Groucho's Deli
- Industry: Restaurants
- Genre: Deli
- Founded: 1941; 85 years ago in Columbia, South Carolina, United States
- Founder: Harold "Groucho" Miller
- Headquarters: Columbia, South Carolina, United States
- Number of locations: 32 (2026)
- Area served: 3 U.S. states
- Key people: Harold "Groucho" Miller (Founder) Ivan Miller, Bruce Miller, Deric Rosenbaum
- Products: Sandwiches
- Website: grouchos.com

= Groucho's Deli =

Regional deli franchise

Groucho's Deli is a deli franchise in the United States, with 32 locations across South Carolina, North Carolina, and Georgia.

The restaurant was founded in Columbia, South Carolina, by Harold "Groucho" Miller. It is known for its Trademark Subs and Salads and Unique Dipper Style sandwiches, and was named the most famous deli in South Carolina by Business Insider in 2020. Their motto is “Quality is the most important ingredient in a sandwich”, and their tagline is "Your Neighborhood Deli".

==History==

Groucho's Deli was founded by Harold "Groucho" Miller in 1941 in Columbia, South Carolina, known at the time as "Miller's". Miller was born in Philadelphia, Pennsylvania, in 1899. Several years later, after his father's death, the family broke up and he was raised in an orphanage to help relieve some financial burden for his mother who was unable to care for all of her children. Harold was 9 or 10 years old. That's where he learned to cook. He became a cook's helper. He believed that the people who worked in the kitchen had the best lifestyle. Harold moved to Columbia, SC (where he had relatives) to recover from an accident. "Ethel had a sister here'" he said. "and we came down to visit her while I recuperated from an operation. That was in 1939." He opened Miller's Delicatessen with only a sense of humor and a handful of original recipes for potato salad, coleslaw, and various salad and sandwich dressings. During his recovery, his wife, Ethel, and his children, Ivan, Donnie, and Arlene moved to Columbia. Initially the delicatessen only had five little booths for people to sit in the back. Sometimes patrons sat on Pickle Barrels.

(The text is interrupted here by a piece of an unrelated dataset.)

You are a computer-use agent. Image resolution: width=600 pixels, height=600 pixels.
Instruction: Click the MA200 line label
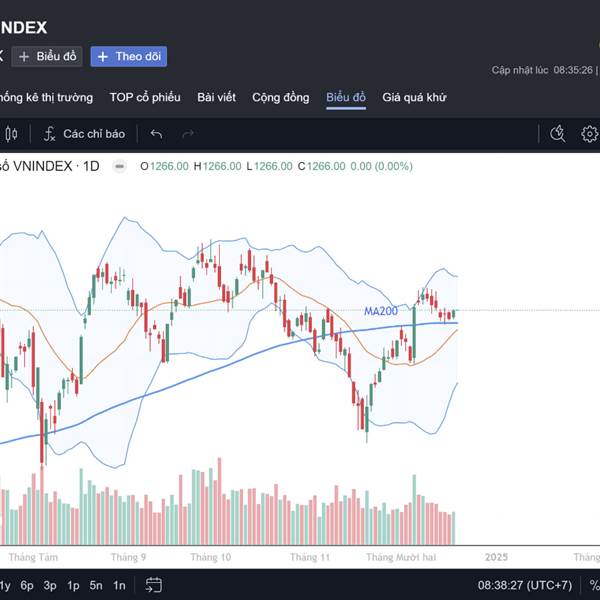click(x=379, y=311)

Miller became known among customers and Columbia residents for his resemblance to famed comedian and actor Groucho Marx, and people began to refer to him affectionately as "Groucho" in 1941. Miller's became Groucho's Deli in 1941. His son, Ivan Miller, told the Columbia Record in 1986:

“...when Pop first opened this store, Columbia was a small town, and everything had a label. Here he [Harold] was this really crazy kind of guy. Always joking, always had a big cigar and a mustache… He looked like Groucho Marx, he talked like Groucho Marx, and to Columbia, he was Groucho Marx. So that is how the name came about.”
— Ivan Miller, second-generation proprietor of Groucho's, Columbia Record

In the following years, the name was officially changed to "Groucho's Deli", and the restaurant moved from downtown Columbia, to the Five Points area of the city, a location which remains open today.

Ownership was passed down to Ivan Miller in 1965, and Harold "Groucho" Miller died in 1974. At this point, the restaurant began to transition to more standard deli food offerings, trademark subs and salads served with Groucho's formula 45 sauce, and becoming "less about the retail sale of exotic foods and more about feeding folks who wanted to sit down and eat."

In 2000, Bruce Miller, Ivan's son, became owner, and the restaurant opened its first franchise location in Lexington, South Carolina. Ivan Miller died in 2001. In 2026 Groucho's Deli celebrated 85 Years in business. Groucho's longevity can be attributed to strong community involvement and adapting to innovations in restaurant technology.

==Menu==
Groucho's is known for its quality meats and dipper-style sandwiches, traditional deli menu, large salads, as well as its homemade dressings (including Formula 45 and Formula 95 sauces), and its potato salad and coleslaw. Groucho's has won awards in South Carolina for best sandwich, best delicatessen, best subs, best salads and best Sweet Tea by readers of The State Newspaper, Post and Courier Newspaper, Free Times Newspaper, and Columbia Metropolitan Magazine for decades. In the 1980s Ivan Miller introduced heart healthy and vegetarian menu items. In 2018 Groucho's introduced the "Healthy Lifestyle" section. Expanding the menu offerings to contain baby Bella mushrooms, organic harvest salad, and superfood blends.

==Locations==
As of July 2026, Groucho's Deli has 32 locations in three states: Georgia, North Carolina, and South Carolina. Each location is a franchise (excluding the original in Five Points) and is individually owned and operated, with "exclusive distributor partnerships and extensive on-site training" to maintain consistency from location to location.Entrepreneur Magazine ranked Groucho's Deli #327 for franchising in 2015 and #11 in Submarine Sandwiches in 2022 on the Franchise 500.